I'm running a fairly long FEA, and my CPU usage stays at
25% (can you tell I've got 4 processors?)

When Mechanica starts the run, here are it's outputted
run settings:
Parallel Processing Status
Parallel task limit for current run:&n bsp;4
Parallel task limit for current platform:64
Number of processors detected automatically:4

But every run has the Elapsed Time nearly equal to the
CPU Time.

I've got these settings in my config.pro:
sim_run_num_threads all
sim_run_tmp_dir D:\Working\mechanica

And I tried this setting:
MECH_NUM_THREADS = 4

but it wasn't recognized

I've looked at my resource monitor, and the CPU, Disk,
Network, and Memory are not maxed out.

Any ideas what the bottleneck could be?

Thanks,
An
 
Mechanica's multiprocessor performance isn't that hot -
most multiprocessor software except perhaps rendering is
poor - tried any CFD packages?

Many of the phases Mechanica runs in a job are single
threaded. However it does use all processors during the
solving stage. I suspect the main bottleneck ends up
being write-to-disk - SATA3 Raid or solid state drive
might help more.

Your settings look about right. I generally see Elapsed
Time about 65% the CPU time on a dual core machine - is
your job big enough to stretch it on the solver front?
Use the solram setting from the *.pas file
(checkpoints)to set the memory allocation.

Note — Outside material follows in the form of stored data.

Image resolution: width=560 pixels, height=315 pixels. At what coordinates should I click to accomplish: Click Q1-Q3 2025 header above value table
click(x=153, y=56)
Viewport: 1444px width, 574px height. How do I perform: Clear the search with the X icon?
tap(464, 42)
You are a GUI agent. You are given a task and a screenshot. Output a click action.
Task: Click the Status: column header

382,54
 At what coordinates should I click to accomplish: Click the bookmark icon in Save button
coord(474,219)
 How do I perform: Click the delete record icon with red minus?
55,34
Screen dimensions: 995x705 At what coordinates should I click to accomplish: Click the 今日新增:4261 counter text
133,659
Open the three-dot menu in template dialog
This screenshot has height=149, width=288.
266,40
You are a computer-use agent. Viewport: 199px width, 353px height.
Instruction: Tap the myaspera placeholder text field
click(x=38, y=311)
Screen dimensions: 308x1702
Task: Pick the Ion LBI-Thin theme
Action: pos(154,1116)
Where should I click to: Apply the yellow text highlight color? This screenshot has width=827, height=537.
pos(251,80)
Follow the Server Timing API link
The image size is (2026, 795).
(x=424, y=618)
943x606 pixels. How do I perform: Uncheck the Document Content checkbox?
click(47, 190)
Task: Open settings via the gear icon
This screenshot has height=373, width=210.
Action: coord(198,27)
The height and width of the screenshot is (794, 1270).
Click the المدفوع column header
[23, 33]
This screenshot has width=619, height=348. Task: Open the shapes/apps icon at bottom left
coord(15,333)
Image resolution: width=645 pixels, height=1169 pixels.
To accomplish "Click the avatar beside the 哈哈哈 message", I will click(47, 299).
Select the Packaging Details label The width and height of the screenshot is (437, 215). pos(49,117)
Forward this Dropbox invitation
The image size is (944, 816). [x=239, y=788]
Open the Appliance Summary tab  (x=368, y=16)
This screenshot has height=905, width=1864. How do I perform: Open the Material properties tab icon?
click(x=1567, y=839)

Frankly Mechanica needs a bunch of work on it - FloEFD
puts it to shame on the integration front. The WF5 update
has rolled over many of the faults from earlier versions
- it would be interesting to see if the same faults are
in CoCreate Mechanica.

Its all a pity really - its like a piece of high class
real estate thats been handed down the inbreed family and
left to rot. They dont know theyve got a jewel.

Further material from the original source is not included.